[Opening DATA PROVIDED section]

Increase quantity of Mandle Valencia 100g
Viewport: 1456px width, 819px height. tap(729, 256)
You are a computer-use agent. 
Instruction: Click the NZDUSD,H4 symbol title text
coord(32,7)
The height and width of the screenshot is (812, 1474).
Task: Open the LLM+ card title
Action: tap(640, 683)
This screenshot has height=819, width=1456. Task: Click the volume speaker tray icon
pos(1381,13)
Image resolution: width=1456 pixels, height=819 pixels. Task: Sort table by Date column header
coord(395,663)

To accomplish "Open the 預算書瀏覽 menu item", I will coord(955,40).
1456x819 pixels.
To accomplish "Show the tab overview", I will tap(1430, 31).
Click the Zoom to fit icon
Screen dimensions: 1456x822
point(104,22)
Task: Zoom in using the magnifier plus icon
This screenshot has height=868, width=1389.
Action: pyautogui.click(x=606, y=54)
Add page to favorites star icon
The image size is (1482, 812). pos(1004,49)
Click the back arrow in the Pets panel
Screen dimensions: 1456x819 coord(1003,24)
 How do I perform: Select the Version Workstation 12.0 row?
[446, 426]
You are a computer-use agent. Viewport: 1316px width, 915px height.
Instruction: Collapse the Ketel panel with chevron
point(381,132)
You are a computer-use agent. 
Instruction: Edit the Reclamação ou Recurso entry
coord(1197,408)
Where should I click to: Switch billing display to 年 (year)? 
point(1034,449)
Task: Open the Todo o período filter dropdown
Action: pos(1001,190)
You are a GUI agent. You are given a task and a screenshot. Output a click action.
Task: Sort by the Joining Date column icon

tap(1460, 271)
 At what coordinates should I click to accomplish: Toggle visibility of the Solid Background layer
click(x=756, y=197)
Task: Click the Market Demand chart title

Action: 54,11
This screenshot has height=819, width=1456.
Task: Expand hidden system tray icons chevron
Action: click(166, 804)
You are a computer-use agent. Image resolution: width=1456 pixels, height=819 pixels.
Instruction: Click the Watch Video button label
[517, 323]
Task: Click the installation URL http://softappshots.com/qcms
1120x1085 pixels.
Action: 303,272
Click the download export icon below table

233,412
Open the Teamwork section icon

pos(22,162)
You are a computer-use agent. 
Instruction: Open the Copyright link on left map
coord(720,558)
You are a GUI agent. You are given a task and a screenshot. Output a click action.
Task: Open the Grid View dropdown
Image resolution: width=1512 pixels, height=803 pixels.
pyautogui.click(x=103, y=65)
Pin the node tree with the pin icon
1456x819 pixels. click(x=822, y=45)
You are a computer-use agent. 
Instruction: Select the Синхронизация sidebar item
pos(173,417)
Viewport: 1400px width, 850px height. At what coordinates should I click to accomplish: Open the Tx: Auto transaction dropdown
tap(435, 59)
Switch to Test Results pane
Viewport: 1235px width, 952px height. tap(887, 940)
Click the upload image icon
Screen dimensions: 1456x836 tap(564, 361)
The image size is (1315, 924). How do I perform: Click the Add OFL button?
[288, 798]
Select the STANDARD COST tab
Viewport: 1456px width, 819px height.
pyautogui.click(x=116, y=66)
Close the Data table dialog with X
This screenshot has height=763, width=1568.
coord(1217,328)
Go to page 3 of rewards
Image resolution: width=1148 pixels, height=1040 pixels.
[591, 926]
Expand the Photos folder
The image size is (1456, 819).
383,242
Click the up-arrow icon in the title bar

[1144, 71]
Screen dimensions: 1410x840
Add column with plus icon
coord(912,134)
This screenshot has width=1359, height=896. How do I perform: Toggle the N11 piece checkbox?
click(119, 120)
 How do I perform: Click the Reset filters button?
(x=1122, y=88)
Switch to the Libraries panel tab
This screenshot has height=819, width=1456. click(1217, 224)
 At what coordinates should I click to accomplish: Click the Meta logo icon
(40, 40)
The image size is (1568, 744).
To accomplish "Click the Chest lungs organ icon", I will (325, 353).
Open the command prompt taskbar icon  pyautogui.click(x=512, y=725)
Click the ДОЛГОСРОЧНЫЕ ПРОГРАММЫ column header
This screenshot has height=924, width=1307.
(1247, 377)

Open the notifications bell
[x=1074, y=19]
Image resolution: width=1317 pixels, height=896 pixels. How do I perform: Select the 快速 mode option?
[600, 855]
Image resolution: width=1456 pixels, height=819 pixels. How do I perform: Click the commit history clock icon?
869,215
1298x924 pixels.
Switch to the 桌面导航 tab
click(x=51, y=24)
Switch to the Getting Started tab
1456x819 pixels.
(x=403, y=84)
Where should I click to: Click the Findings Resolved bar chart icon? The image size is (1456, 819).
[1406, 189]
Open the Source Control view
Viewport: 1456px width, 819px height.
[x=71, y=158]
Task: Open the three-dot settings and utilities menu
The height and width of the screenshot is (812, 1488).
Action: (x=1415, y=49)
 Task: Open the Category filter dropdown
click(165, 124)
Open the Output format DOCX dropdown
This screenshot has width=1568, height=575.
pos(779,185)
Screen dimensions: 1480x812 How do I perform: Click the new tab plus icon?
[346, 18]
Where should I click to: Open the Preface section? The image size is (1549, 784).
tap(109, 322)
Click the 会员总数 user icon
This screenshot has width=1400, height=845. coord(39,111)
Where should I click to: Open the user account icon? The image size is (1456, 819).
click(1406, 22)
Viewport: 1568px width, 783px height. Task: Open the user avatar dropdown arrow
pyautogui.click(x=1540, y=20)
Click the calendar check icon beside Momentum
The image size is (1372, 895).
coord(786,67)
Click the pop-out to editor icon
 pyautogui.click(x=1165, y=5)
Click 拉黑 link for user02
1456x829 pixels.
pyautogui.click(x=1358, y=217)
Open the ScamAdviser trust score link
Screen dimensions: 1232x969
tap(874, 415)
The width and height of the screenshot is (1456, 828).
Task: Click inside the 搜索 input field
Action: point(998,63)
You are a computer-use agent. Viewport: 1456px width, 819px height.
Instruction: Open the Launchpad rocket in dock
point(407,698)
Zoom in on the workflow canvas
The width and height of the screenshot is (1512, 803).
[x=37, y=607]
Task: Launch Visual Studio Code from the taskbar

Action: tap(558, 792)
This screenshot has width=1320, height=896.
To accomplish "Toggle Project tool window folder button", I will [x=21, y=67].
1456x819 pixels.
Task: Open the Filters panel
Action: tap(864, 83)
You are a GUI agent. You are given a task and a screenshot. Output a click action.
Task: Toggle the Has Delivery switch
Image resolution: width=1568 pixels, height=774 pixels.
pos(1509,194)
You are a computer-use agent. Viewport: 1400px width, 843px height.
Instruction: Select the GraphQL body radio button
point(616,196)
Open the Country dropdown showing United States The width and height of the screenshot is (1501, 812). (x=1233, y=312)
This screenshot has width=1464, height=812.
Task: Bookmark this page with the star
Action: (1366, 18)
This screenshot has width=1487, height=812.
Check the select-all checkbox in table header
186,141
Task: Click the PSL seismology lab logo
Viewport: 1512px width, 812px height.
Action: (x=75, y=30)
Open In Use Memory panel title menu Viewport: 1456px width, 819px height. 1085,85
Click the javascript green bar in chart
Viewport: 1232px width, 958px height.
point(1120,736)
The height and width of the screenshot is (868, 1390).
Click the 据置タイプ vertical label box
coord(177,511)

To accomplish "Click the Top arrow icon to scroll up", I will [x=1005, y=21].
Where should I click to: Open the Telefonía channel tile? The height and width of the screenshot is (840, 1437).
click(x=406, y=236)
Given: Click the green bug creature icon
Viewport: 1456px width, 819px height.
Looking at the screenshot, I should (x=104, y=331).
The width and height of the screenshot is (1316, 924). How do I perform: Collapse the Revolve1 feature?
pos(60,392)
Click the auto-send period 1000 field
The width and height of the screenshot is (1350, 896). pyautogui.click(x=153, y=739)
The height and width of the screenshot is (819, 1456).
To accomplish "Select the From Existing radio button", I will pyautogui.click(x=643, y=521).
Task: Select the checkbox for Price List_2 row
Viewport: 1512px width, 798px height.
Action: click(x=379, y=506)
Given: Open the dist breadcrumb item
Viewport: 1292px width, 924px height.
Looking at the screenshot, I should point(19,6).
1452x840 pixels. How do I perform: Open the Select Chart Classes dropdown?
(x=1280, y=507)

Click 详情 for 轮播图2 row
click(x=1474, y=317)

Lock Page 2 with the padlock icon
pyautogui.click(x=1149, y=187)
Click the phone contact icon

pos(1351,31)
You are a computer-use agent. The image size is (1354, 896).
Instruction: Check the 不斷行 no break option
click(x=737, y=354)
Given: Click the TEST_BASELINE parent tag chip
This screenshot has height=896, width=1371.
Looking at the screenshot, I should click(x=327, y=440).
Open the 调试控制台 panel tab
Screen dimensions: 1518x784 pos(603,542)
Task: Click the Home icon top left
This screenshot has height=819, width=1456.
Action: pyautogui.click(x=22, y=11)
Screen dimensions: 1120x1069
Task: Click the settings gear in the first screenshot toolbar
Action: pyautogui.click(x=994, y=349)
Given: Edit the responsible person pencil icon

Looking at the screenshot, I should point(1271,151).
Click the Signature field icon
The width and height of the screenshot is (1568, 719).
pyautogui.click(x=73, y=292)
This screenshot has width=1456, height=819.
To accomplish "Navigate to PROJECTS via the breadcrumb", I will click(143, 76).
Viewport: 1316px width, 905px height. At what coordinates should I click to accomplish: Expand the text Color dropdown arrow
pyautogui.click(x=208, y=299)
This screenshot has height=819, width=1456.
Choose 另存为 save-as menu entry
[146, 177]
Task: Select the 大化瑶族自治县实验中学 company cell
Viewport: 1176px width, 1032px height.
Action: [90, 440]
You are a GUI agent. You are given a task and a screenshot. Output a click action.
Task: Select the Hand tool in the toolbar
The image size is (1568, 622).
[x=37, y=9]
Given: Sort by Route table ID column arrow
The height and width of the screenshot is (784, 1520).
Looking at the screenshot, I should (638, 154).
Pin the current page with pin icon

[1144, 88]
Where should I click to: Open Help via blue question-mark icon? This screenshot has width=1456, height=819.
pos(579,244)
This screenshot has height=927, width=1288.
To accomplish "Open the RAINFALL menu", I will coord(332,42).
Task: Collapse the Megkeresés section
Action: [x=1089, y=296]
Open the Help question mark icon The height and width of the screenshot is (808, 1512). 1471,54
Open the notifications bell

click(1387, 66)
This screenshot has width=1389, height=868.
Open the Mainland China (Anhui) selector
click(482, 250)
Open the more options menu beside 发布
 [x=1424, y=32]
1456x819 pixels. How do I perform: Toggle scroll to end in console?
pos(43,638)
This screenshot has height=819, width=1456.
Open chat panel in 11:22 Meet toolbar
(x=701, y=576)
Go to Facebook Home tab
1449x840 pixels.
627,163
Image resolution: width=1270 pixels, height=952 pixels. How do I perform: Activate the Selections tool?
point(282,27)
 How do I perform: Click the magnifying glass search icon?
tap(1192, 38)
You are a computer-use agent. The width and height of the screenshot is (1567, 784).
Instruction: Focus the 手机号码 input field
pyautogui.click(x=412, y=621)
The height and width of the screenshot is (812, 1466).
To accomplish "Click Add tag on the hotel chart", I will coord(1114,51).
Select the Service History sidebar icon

[Closing DATA PROVIDED section]

### YOUR GOAL
Above are some lines. Repeat exactly, and only, those from the line that has "Viewport: 1568px width, 783px" through the line that has "This screenshot has width=1320, height=896.".

### EXERCISE RESPONSE
Viewport: 1568px width, 783px height. Task: Open the user avatar dropdown arrow
pyautogui.click(x=1540, y=20)
Click the calendar check icon beside Momentum
The image size is (1372, 895).
coord(786,67)
Click the pop-out to editor icon
 pyautogui.click(x=1165, y=5)
Click 拉黑 link for user02
1456x829 pixels.
pyautogui.click(x=1358, y=217)
Open the ScamAdviser trust score link
Screen dimensions: 1232x969
tap(874, 415)
The width and height of the screenshot is (1456, 828).
Task: Click inside the 搜索 input field
Action: point(998,63)
You are a computer-use agent. Viewport: 1456px width, 819px height.
Instruction: Open the Launchpad rocket in dock
point(407,698)
Zoom in on the workflow canvas
The width and height of the screenshot is (1512, 803).
[x=37, y=607]
Task: Launch Visual Studio Code from the taskbar

Action: tap(558, 792)
This screenshot has width=1320, height=896.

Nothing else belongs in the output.